I have twenty years of programming experience and LLMs give me a significant productivity boost for programming on a daily basis: https://simonwillison.net/2023/Sep/29/llms-podcast/#code-int...


I have met my share of folks with decades of experience that was not of quality. The most hilarious are those that open tar gz files using notepad wondering where the code is to those that work on the web but dont know what xsrf is. Experience while long if it’s of the not so great type doesnt count. Not saying this is the case.

LLMs do produce impressive code. Even if they were indeed just procedural generators it would still be impressive. The code has structure and appears useful.

But the issue is that you can tell it makes no sense, there is no thought process behind it. It fits in no greater picture.

Even if you add more context it still has no purpose.

People that find this useful are the same type that copy stackoverflow code that they dont understand. It kinda works when it does but again it doesnt fit in the bigger picture.
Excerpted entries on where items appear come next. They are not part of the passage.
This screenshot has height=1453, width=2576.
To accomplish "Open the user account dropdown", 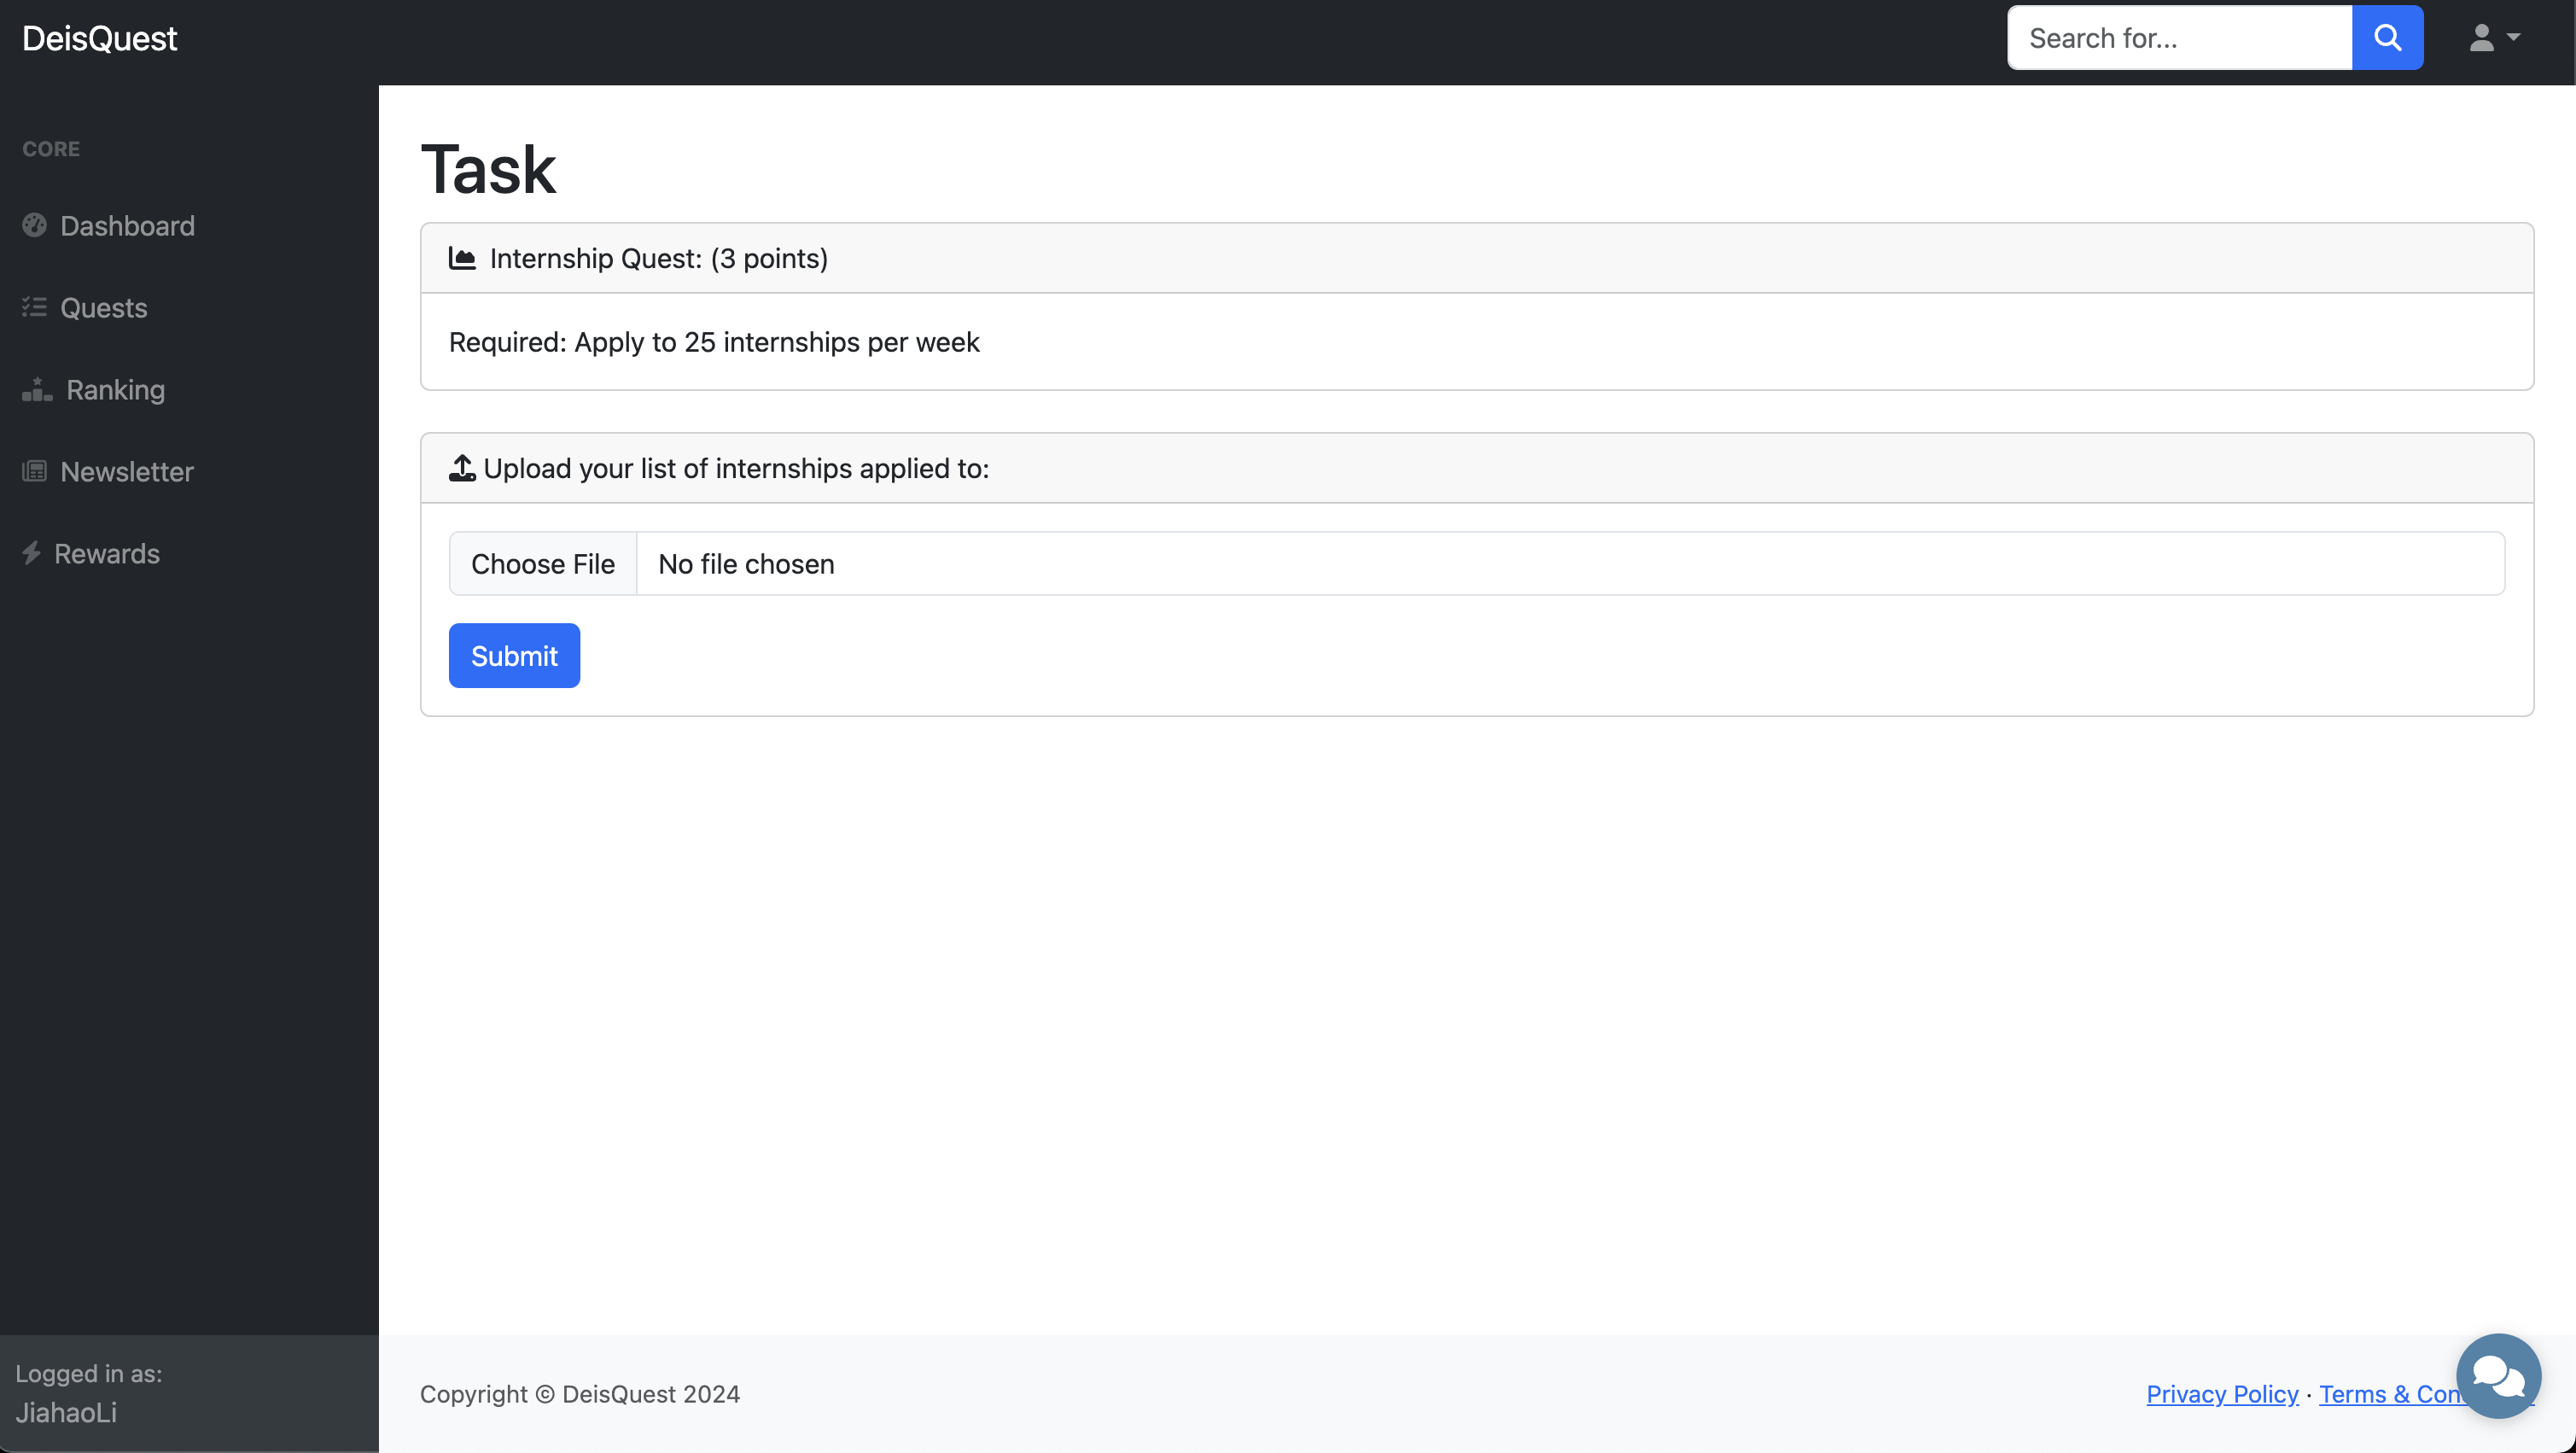I will click(2493, 38).
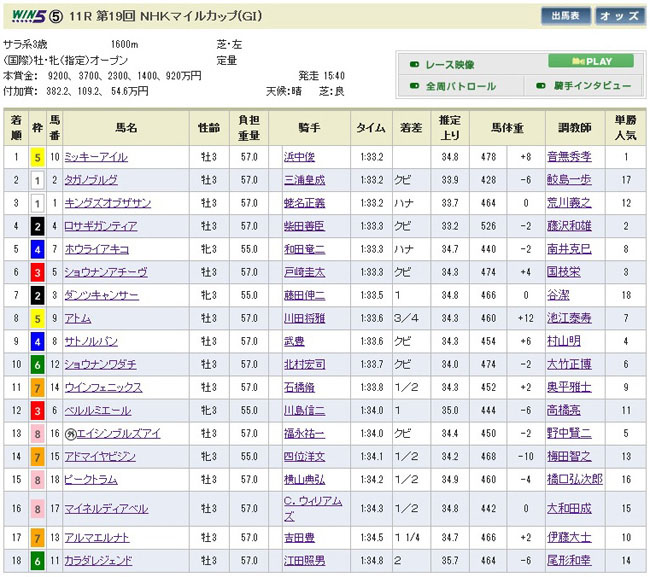Open trainer page for 音無秀孝
Image resolution: width=650 pixels, height=577 pixels.
569,157
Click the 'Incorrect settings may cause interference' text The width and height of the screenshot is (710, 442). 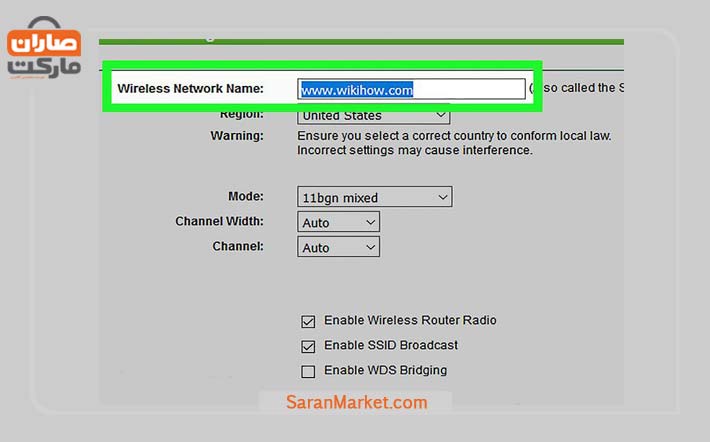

Code isnt about spelling instructions - an…ai can do that - code is about what goes where in a way that the what changes as often as the where. It’s the bigger picture. So yes it can help and replace those that spell instructions but it will be hard to replace those that are required to deliver more.


"But the issue is that you can tell it makes no sense, there is no thought process behind it. It fits in no greater picture."

Completely agree with you. That's my job. The LLM is effectively my typing assistant.


Sorry, I may have gotten something wrong by skimming over your link. Is this the "significant project" you have been assisted by LLMs?

https://github.com/simonw/sqlite-history


That's one of about a dozen at this point - but yeah, that's the one that I used LLMs to research the initial triggers and schema design for.

Here's the transcript (it pre-dates the ChatGPT share feature): https://gist.github.com/simonw/1aa4050f3f7d92b048ae414a40cdd...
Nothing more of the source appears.